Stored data
· · · · · · ·

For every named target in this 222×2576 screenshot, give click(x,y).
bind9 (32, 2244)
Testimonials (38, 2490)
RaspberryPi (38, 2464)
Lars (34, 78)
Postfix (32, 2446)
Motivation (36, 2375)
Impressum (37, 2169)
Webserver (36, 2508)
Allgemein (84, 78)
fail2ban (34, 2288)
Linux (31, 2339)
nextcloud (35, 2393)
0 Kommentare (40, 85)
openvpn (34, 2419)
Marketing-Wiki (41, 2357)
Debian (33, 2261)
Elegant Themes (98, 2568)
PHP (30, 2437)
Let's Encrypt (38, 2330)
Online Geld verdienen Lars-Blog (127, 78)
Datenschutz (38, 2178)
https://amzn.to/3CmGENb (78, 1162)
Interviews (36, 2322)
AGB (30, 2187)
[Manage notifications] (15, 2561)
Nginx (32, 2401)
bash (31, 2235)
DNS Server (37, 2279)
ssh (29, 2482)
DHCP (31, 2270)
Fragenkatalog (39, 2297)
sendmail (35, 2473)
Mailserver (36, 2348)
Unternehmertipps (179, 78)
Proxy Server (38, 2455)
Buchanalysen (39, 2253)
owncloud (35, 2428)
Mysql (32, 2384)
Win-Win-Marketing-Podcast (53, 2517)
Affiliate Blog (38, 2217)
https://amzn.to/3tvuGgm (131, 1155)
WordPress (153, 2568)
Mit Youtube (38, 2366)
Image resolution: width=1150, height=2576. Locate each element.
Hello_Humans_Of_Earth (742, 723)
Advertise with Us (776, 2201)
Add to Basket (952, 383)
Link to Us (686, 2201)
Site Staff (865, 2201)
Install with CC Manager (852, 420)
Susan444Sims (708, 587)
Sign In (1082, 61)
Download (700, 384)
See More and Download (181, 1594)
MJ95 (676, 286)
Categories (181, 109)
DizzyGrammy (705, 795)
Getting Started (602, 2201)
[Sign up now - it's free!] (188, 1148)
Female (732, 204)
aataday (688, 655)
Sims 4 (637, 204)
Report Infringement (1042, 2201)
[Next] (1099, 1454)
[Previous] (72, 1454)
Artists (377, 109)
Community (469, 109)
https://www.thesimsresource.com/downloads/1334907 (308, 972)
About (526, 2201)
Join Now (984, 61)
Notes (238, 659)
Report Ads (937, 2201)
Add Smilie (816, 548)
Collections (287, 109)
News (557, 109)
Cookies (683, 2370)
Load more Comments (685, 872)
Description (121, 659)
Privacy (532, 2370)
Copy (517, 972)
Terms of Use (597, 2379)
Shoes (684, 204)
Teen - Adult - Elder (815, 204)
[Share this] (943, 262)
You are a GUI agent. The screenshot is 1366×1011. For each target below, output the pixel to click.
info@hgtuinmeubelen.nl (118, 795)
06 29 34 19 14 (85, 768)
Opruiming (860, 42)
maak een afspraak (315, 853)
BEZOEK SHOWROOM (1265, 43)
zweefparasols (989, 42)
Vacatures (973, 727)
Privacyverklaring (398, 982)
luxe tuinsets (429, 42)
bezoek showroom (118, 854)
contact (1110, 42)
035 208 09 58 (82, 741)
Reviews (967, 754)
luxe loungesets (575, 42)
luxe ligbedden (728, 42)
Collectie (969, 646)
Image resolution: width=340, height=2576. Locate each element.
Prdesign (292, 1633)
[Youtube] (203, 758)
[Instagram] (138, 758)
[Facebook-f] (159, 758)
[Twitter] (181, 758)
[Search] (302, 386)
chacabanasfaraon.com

· · · · · · ·

ASSIGNMENT: Reply with the complete data above, every character as it stands.

OUTPUT FOR THIS TASK:
For every named target in this 222×2576 screenshot, give click(x,y).
bind9 (32, 2244)
Testimonials (38, 2490)
RaspberryPi (38, 2464)
Lars (34, 78)
Postfix (32, 2446)
Motivation (36, 2375)
Impressum (37, 2169)
Webserver (36, 2508)
Allgemein (84, 78)
fail2ban (34, 2288)
Linux (31, 2339)
nextcloud (35, 2393)
0 Kommentare (40, 85)
openvpn (34, 2419)
Marketing-Wiki (41, 2357)
Debian (33, 2261)
Elegant Themes (98, 2568)
PHP (30, 2437)
Let's Encrypt (38, 2330)
Online Geld verdienen Lars-Blog (127, 78)
Datenschutz (38, 2178)
https://amzn.to/3CmGENb (78, 1162)
Interviews (36, 2322)
AGB (30, 2187)
[Manage notifications] (15, 2561)
Nginx (32, 2401)
bash (31, 2235)
DNS Server (37, 2279)
ssh (29, 2482)
DHCP (31, 2270)
Fragenkatalog (39, 2297)
sendmail (35, 2473)
Mailserver (36, 2348)
Unternehmertipps (179, 78)
Proxy Server (38, 2455)
Buchanalysen (39, 2253)
owncloud (35, 2428)
Mysql (32, 2384)
Win-Win-Marketing-Podcast (53, 2517)
Affiliate Blog (38, 2217)
https://amzn.to/3tvuGgm (131, 1155)
WordPress (153, 2568)
Mit Youtube (38, 2366)
Image resolution: width=1150, height=2576. Locate each element.
Hello_Humans_Of_Earth (742, 723)
Advertise with Us (776, 2201)
Add to Basket (952, 383)
Link to Us (686, 2201)
Site Staff (865, 2201)
Install with CC Manager (852, 420)
Susan444Sims (708, 587)
Sign In (1082, 61)
Download (700, 384)
See More and Download (181, 1594)
MJ95 (676, 286)
Categories (181, 109)
DizzyGrammy (705, 795)
Getting Started (602, 2201)
[Sign up now - it's free!] (188, 1148)
Female (732, 204)
aataday (688, 655)
Sims 4 (637, 204)
Report Infringement (1042, 2201)
[Next] (1099, 1454)
[Previous] (72, 1454)
Artists (377, 109)
Community (469, 109)
https://www.thesimsresource.com/downloads/1334907 (308, 972)
About (526, 2201)
Join Now (984, 61)
Notes (238, 659)
Report Ads (937, 2201)
Add Smilie (816, 548)
Collections (287, 109)
News (557, 109)
Cookies (683, 2370)
Load more Comments (685, 872)
Description (121, 659)
Privacy (532, 2370)
Copy (517, 972)
Terms of Use (597, 2379)
Shoes (684, 204)
Teen - Adult - Elder (815, 204)
[Share this] (943, 262)
You are a GUI agent. The screenshot is 1366×1011. For each target below, output the pixel to click.
info@hgtuinmeubelen.nl (118, 795)
06 29 34 19 14 (85, 768)
Opruiming (860, 42)
maak een afspraak (315, 853)
BEZOEK SHOWROOM (1265, 43)
zweefparasols (989, 42)
Vacatures (973, 727)
Privacyverklaring (398, 982)
luxe tuinsets (429, 42)
bezoek showroom (118, 854)
contact (1110, 42)
035 208 09 58 (82, 741)
Reviews (967, 754)
luxe loungesets (575, 42)
luxe ligbedden (728, 42)
Collectie (969, 646)
Image resolution: width=340, height=2576. Locate each element.
Prdesign (292, 1633)
[Youtube] (203, 758)
[Instagram] (138, 758)
[Facebook-f] (159, 758)
[Twitter] (181, 758)
[Search] (302, 386)
chacabanasfaraon.com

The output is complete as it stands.